** Work item **
From the listing below, give again exactly the lines from the line with "How do I perform: Click the sort" to the line with "Screen dimensions: 820x592", ends included, without any pictures.

** Data extract **
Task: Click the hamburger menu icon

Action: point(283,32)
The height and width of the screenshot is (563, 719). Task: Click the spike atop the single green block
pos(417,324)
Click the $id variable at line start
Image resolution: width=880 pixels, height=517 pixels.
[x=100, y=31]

---

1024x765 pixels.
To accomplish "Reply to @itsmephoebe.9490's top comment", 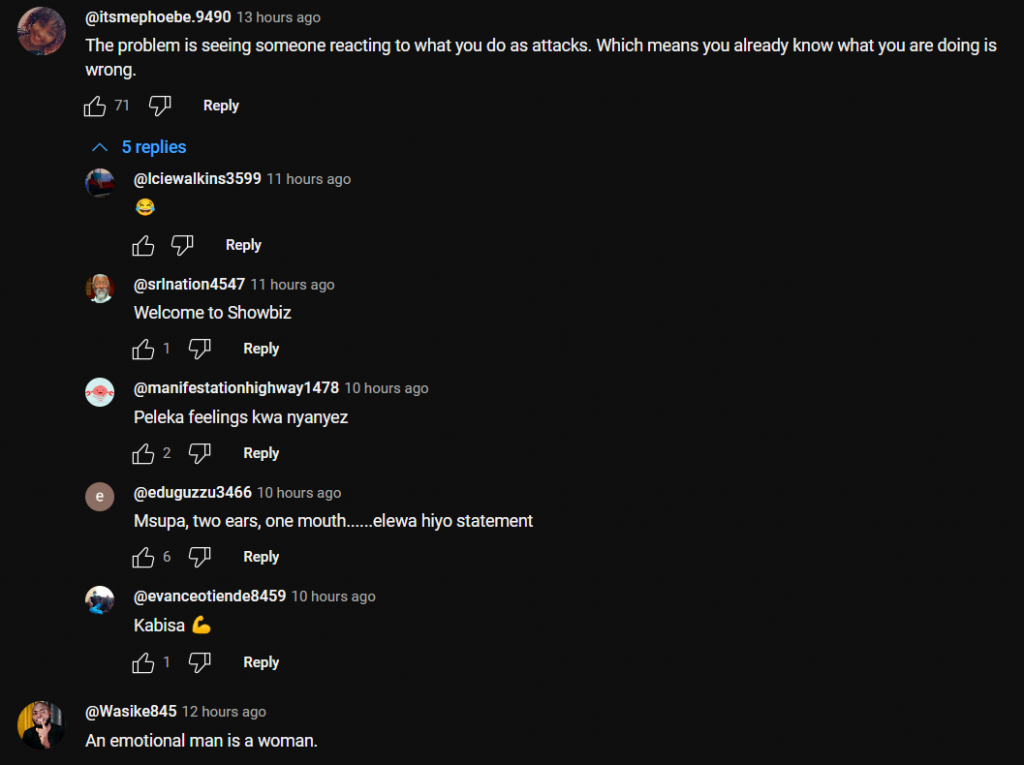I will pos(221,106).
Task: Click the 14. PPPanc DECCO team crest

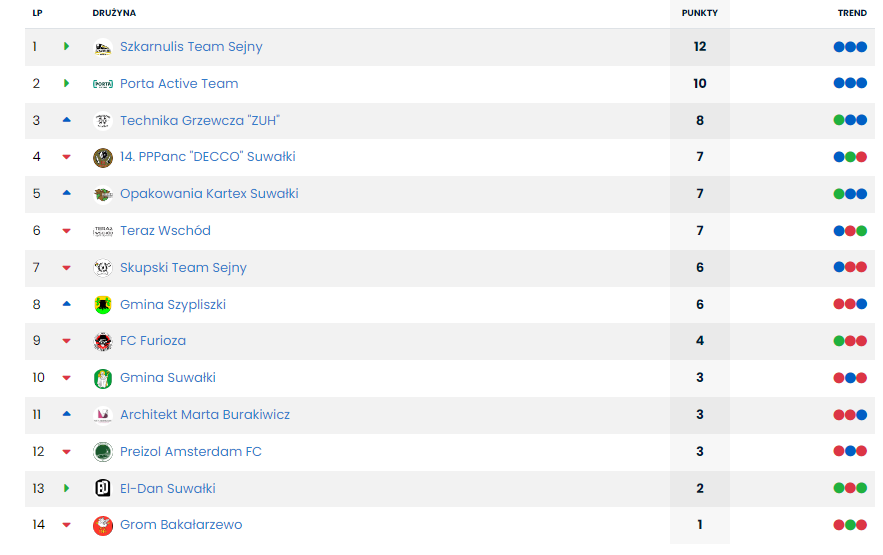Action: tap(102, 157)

...

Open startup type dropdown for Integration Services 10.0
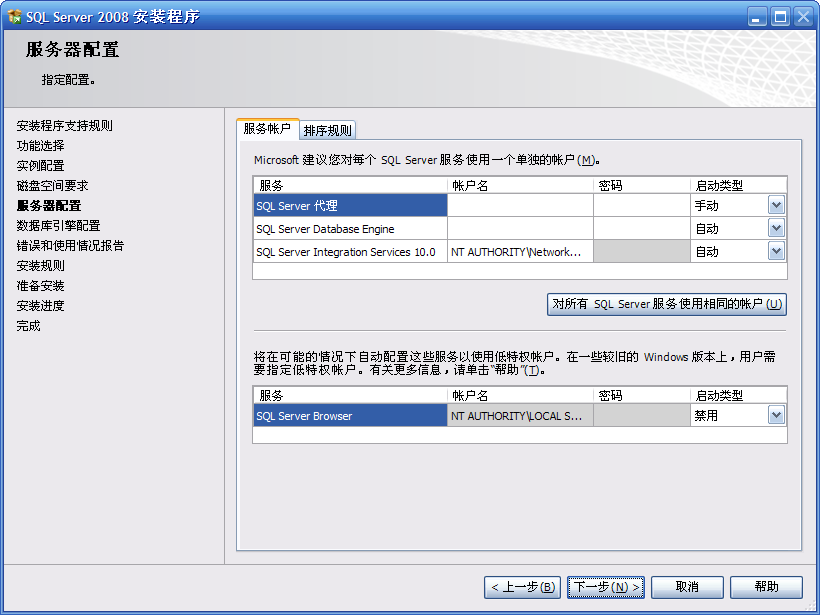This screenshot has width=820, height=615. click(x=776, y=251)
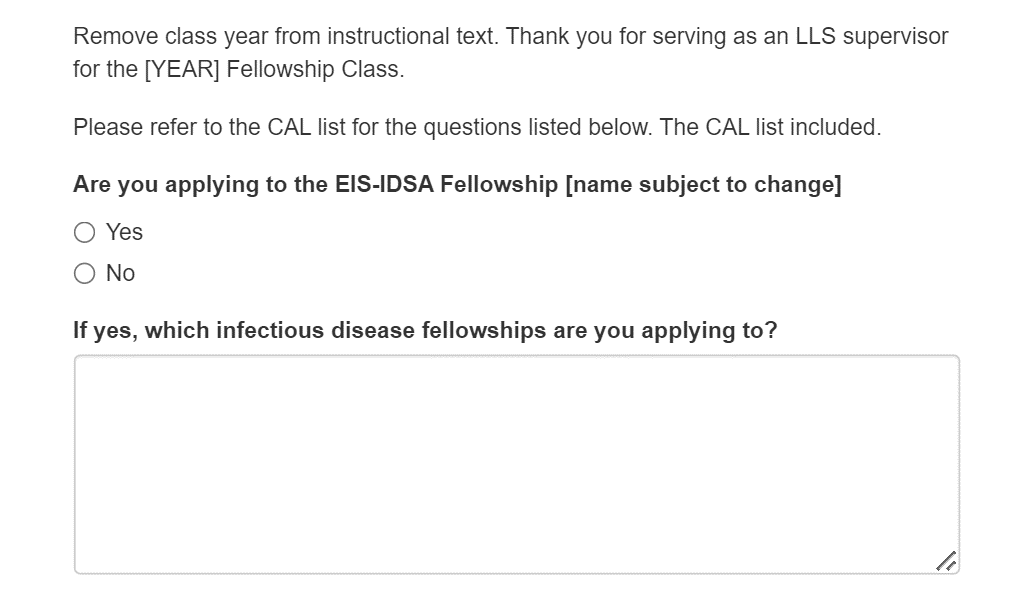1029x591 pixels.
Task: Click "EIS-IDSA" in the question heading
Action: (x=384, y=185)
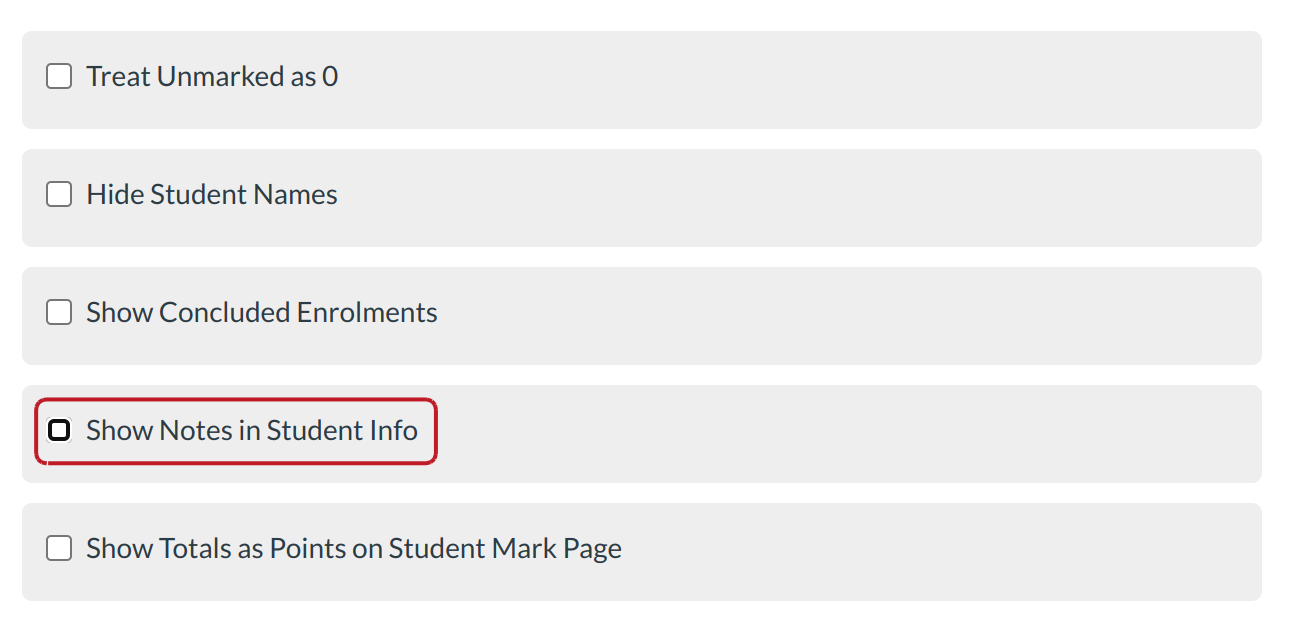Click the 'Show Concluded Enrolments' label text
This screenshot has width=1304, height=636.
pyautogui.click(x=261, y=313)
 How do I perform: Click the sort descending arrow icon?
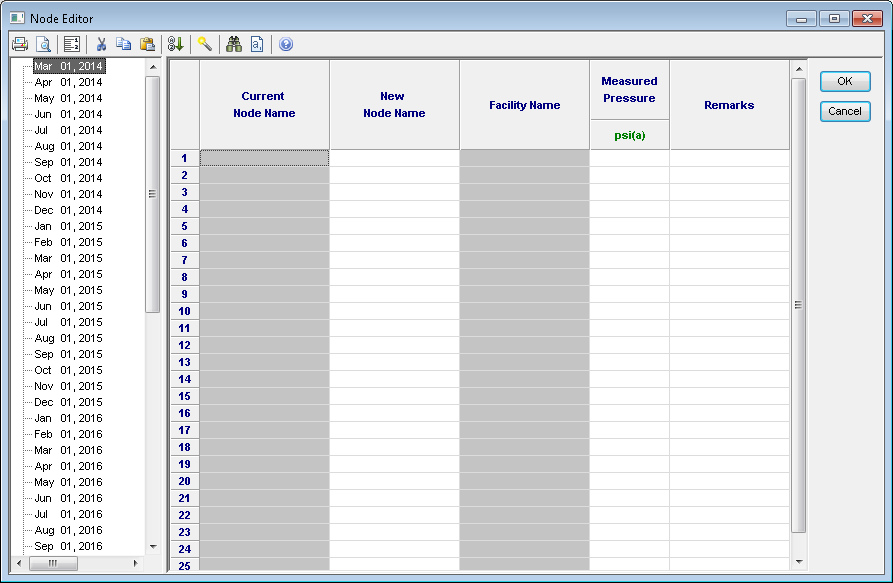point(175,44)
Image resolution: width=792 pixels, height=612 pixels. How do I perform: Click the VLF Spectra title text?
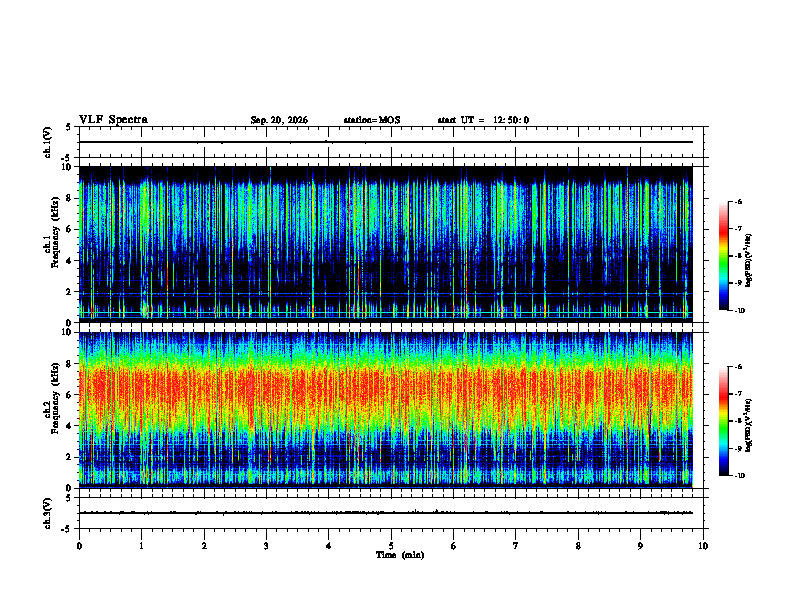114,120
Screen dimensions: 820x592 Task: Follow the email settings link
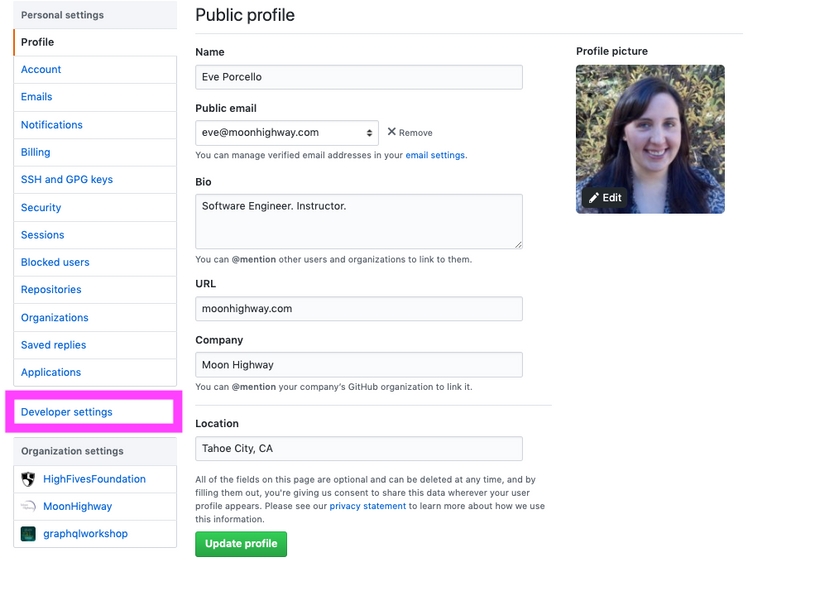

** Result of this task **
 How do I perform: Click the sort descending arrow icon?
point(175,44)
Image resolution: width=792 pixels, height=612 pixels. How do I perform: Click the VLF Spectra title text?
114,120
Screen dimensions: 820x592 Task: Follow the email settings link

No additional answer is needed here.